BOOK VII
14. CHAPTER XIV
As every political community consists of those who govern and of those
who are governed, let us consider whether during the continuance of
their lives they ought to be the same persons or different; for it is
evident that the mode of education should be adapted to this
distinction. Now, if one man differed from another as much, as we
believe, the gods and heroes differ from men: in the first place,
being far their superiors in body; and, secondly, in the soul: so that
the superiority of the governors over the governed might be evident
beyond a doubt, it is certain that it would be better for the one
always to govern, the other always to be governed: but, as this is not
easy to obtain, and kings are not so superior to those they govern as
Scylax informs us they are in India, it is evident that for many
reasons it is necessary that all in their turns should both govern and
be governed: for it is just that those who are equal should have
everything alike; and it is difficult for a state to continue which is
founded in injustice; for all those in the country who are desirous of
innovation will apply themselves to those who are under the government
of the rest, and such will be their numbers in the state, that it will
be impossible for the magistrates to get the better of them. But that
the governors ought to excel the governed is beyond a doubt; the
legislator therefore ought to consider how this shall be, and how it
may be contrived that all shall have their equal share in the
administration. Now, with respect to this it will be first said, that
nature herself has directed us in our choice, laying down the selfsame
thing when she has made some young, others old: the first of whom it
becomes to obey, the latter to command; for no one when he is young is
offended at his being under government, or thinks himself too good for
it; more especially when he considers that he himself shall receive
the same honours which he pays when he shall arrive at a proper age.

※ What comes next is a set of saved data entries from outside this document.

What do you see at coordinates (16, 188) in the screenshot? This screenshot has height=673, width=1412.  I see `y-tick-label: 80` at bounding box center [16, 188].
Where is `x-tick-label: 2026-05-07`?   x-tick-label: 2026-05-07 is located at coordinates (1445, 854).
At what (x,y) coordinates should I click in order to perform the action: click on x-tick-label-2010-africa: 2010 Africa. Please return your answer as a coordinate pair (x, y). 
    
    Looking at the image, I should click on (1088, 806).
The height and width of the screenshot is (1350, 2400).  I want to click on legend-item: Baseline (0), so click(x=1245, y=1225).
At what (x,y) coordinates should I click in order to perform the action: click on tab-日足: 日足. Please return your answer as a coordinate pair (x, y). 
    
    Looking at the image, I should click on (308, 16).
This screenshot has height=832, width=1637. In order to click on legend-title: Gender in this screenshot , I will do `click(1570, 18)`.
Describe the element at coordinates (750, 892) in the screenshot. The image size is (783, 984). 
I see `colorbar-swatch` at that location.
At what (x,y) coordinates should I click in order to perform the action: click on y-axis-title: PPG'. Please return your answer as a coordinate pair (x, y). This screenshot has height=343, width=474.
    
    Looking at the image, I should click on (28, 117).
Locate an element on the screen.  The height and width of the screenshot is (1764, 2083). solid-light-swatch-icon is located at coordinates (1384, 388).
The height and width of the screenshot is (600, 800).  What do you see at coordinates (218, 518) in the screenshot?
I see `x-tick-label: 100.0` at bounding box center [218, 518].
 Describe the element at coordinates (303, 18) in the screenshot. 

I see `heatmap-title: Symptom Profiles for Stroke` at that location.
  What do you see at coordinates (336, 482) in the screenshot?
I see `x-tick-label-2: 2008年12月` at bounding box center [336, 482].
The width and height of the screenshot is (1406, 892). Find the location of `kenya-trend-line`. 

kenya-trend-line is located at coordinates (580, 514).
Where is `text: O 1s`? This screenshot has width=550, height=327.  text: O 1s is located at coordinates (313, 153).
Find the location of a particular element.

In some respects it must be acknowledged that the governors and the
governed are the same, in others they are different; it is therefore
necessary that their education should be in [1333a] some respect the
same, in others different: as they say, that he will be a good
governor who has first learnt to obey. Now of governments, as we have
already said, some are instituted for the sake of him who commands;
others for him who obeys: of the first sort is that of the master over
the servant; of the latter, that of freemen over each other. Now some
things which are commanded differ from others; not in the business,
but in the end proposed thereby: for which reason many works, even of
a servile nature, are not disgraceful for young freemen to perform;
for many things which are ordered to be done are not honourable or
dishonourable so much in their own nature as in the end which is
proposed, and the reason for which they are undertaken. Since then we
have determined, that the virtue of a good citizen and good governor
is the same as of a good man; and that every one before he commands
should have first obeyed, it is the business of the legislator to
consider how his citizens may be good men, what education is necessary
to that purpose, and what is the final object of a good life. The soul
of man may be divided into two parts; that which has reason in itself,
and that which hath not, but is capable of obeying its dictates: and
according to the virtues of these two parts a man is said to be good:
but of those virtues which are the ends, it will not be difficult for
those to determine who adopt the division I have already given; for
the inferior is always for the sake of the superior; and this is
equally evident both in the works of art as well as in those of
nature; but that is superior which has reason. Reason itself also is
divided into two parts, in the manner we usually divide it; the
theoretic and the practical; which division therefore seems necessary
for this part also: the same analogy holds good with respect to
actions; of which those which are of a superior nature ought always to
be chosen by those who have it in their power; for that is always most
eligible to every one which will procure the best ends. Now life is
divided into labour and rest, war and peace; and of what we do the
objects are partly necessary and useful, partly noble: and we should
give the same preference to these that we do to the different parts of
the soul and its actions, as war to procure peace; labour, rest; and
the useful, the noble. The politician, therefore, who composes a body
of laws ought to extend his views to everything; the different parts
of the soul and their actions; more particularly to those things which
are of a superior nature and ends; and, in the same manner, to the
lives of men and their different actions.